Promu délégué général du Festival de Cannes il y a sept ans, Thierry Frémaux est l'homme le plus puissant du circuit des festivals de cinéma. Responsable de la sélection officielle, le délégué général de la plus importante manifestation cinématographique de la planète n'accepte annuellement dans son club sélect qu'une cinquantaine de longs métrages, dont une vingtaine sont retenus pour la compétition officielle.

Au moment de l'annonce de la sélection, le mois dernier, M. Frémaux a précisé ceci à propos de Mommy, le film de Xavier Dolan en lice pour la Palme d'or: «C'est un film extrêmement foisonnant, baroque, audacieux. Il va être adoré autant qu'il va exaspérer. C'est ce que [Xavier] espère tant il veut que sa proposition de cinéma soit large et suscite le plus de réactions possible.»

À quelques heures de l'ouverture en grandes pompes du 67e Festival de Cannes, le délégué général a répondu par courriel à quelques questions soumises par La Presse.

À la lueur de ses propos, on croit comprendre qu'il n'aurait pas été possible de sélectionner à la fois Mommy et Le règne de la beauté. C'est dire que, pour la première fois depuis Jésus de Montréal en 1989 (Love and Human Remains mis à part en 1993), Denys Arcand lance un film sans passer par la sélection officielle à Cannes. En lisant entre les lignes, il y a lieu de croire qu'il serait bien difficile pour Thierry Frémaux de retenir deux longs métrages québécois pour la compétition. D'autant qu'il y a déjà aussi deux films canadiens cette année: The Captive (Atom Egoyan) et Maps to the Stars (David Cronenberg).

Qu'est-ce qui, selon vous, fait en sorte que Xavier Dolan est mûr pour la compétition officielle cette année?



Vous verrez le film.

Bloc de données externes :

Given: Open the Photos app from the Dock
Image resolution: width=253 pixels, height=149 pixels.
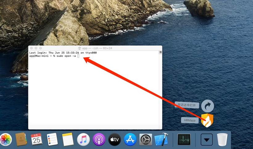Looking at the screenshot, I should click(x=5, y=140).
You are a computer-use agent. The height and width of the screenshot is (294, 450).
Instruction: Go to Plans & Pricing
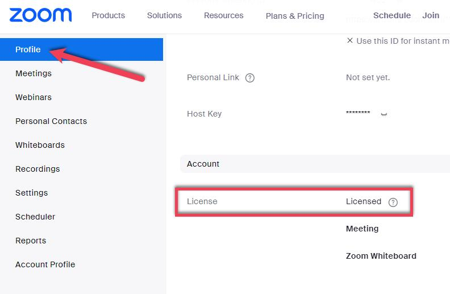coord(295,16)
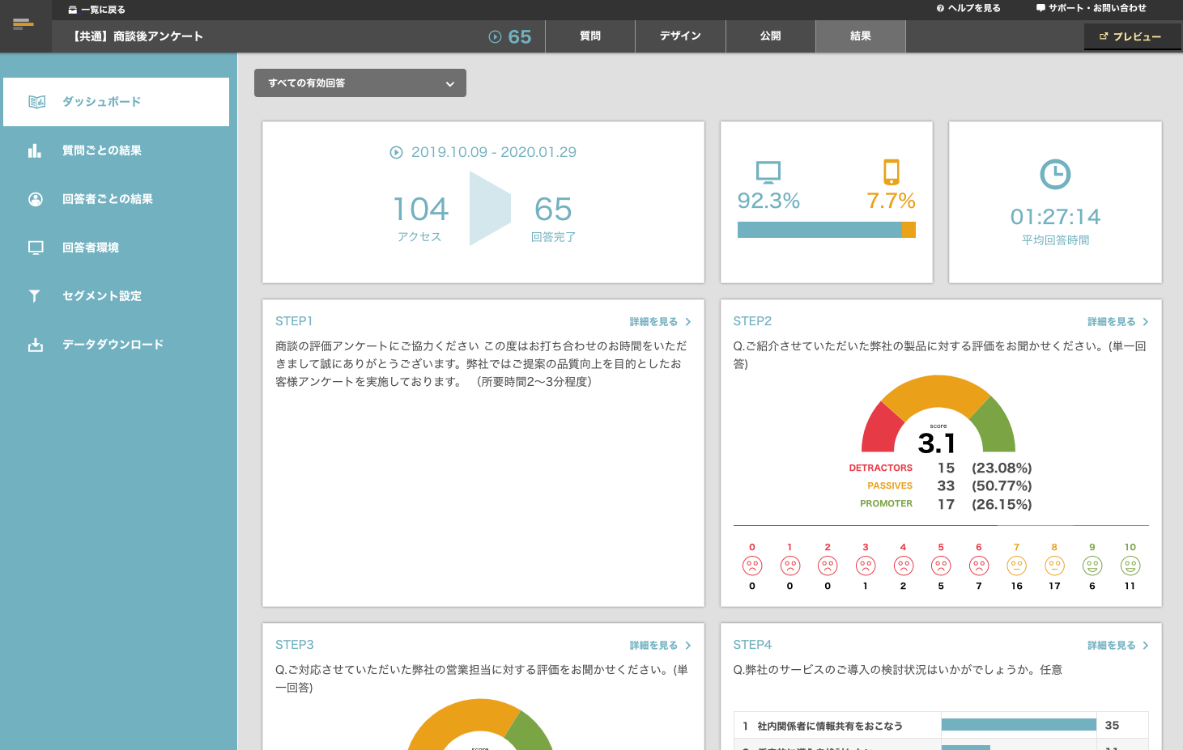Click the bar chart icon for 質問ごとの結果

35,150
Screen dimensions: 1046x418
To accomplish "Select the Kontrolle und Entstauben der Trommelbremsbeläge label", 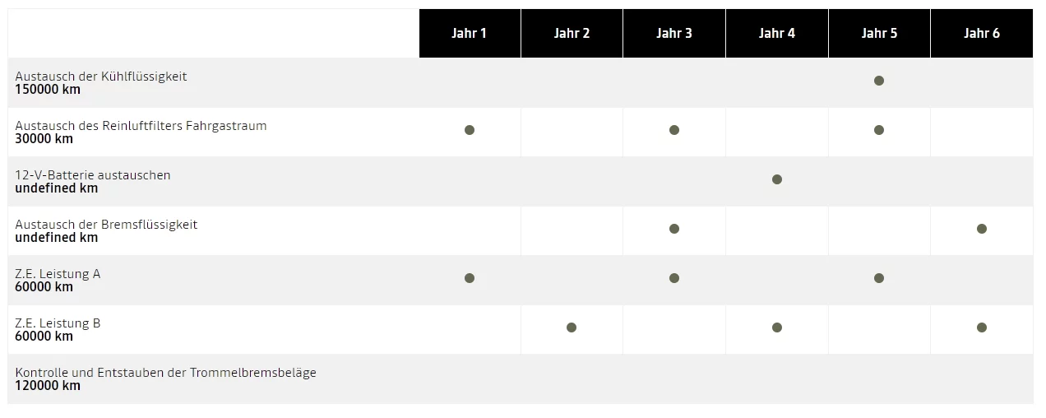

Il nous a convaincus, par sa forme, sa force, son ampleur, son ambition, son audace aussi, qu'il serait celui avec lequel Xavier pouvait affronter la compétition. J'ai toujours dit qu'il était un jeune auteur tellement prometteur... et que nous avions le temps. Et si on l'avait mis plus tôt, il serait entré dans la catégorie des «toujours les mêmes» dont les journalistes parlent sans arrêt. Là, Xavier est tout neuf. Et il va surprendre.

Quand vous visionnez un film que vous considérez comme digne d'une sélection, êtes-vous en mesure d'évaluer très tôt dans le processus quelle sera pour lui la section la plus appropriée?

Oui, nous le savons quasiment d'emblée. Et ça n'a rien à voir avec le jugement qu'on porte sur le film. L'essentiel est qu'il soit à sa meilleure place. Parfois, ça n'est pas en compétition. Qui se souvient que City of God [Fernando Meirelles] était une séance de minuit? Pourtant, il a été nommé plusieurs fois aux Oscars, tant que chacun a cru qu'à Cannes, il était en compétition. Ce qui compte pour moi, c'est que l'accueil soit bon! Mais il nous arrive de changer d'avis. Parfois, un film laisse en vous un souvenir qui monte avec le temps, et ça permet d'encore mieux le programmer.

On ne compte cette année que 18 longs métrages dans la compétition officielle. Outre l'annonce du palmarès devancée d'une journée à cause des élections européennes, y a-t-il une autre raison qui explique un nombre aussi restreint de films en lice pour la Palme d'or?

Comme nous avons une journée de moins, ça tombe bien. Mais il faut prendre la sélection officielle dans son ensemble, et plusieurs films de la section Un certain regard pourraient postuler pour la compétition aussi. Bref, même si nous avons eu des années avec 20 ou 23 films en compétition, ce chiffre de 18 n'a pas vraiment de signification.

Au Québec, on surveillait évidemment Xavier Dolan, mais aussi Denys Arcand. À part Love and Human Remains (1993), tous les longs métrages du cinéaste ont été retenus dans la sélection officielle du festival depuis Jésus de Montréal, en 1989. Le règne de la beauté n'a pas été sélectionné cette année. Auriez-vous un commentaire à formuler à ce propos?

Denys m'a montré une première mouture du film, en plein montage, et j'ai trouvé ça très beau. Et pour moi, Français, je lui ai trouvé des accents «québécois» qui ne sont pas ceux auxquels nous sommes habitués. Ça sera une oeuvre très délicate, très personnelle. Mais je devais arrêter la sélection et il était temps de donner sa chance à Xavier Dolan. Dans un courriel qu'ils m'ont fait parvenir, Denys Arcand et Denise Robert ont salué cette décision avec beaucoup de panache.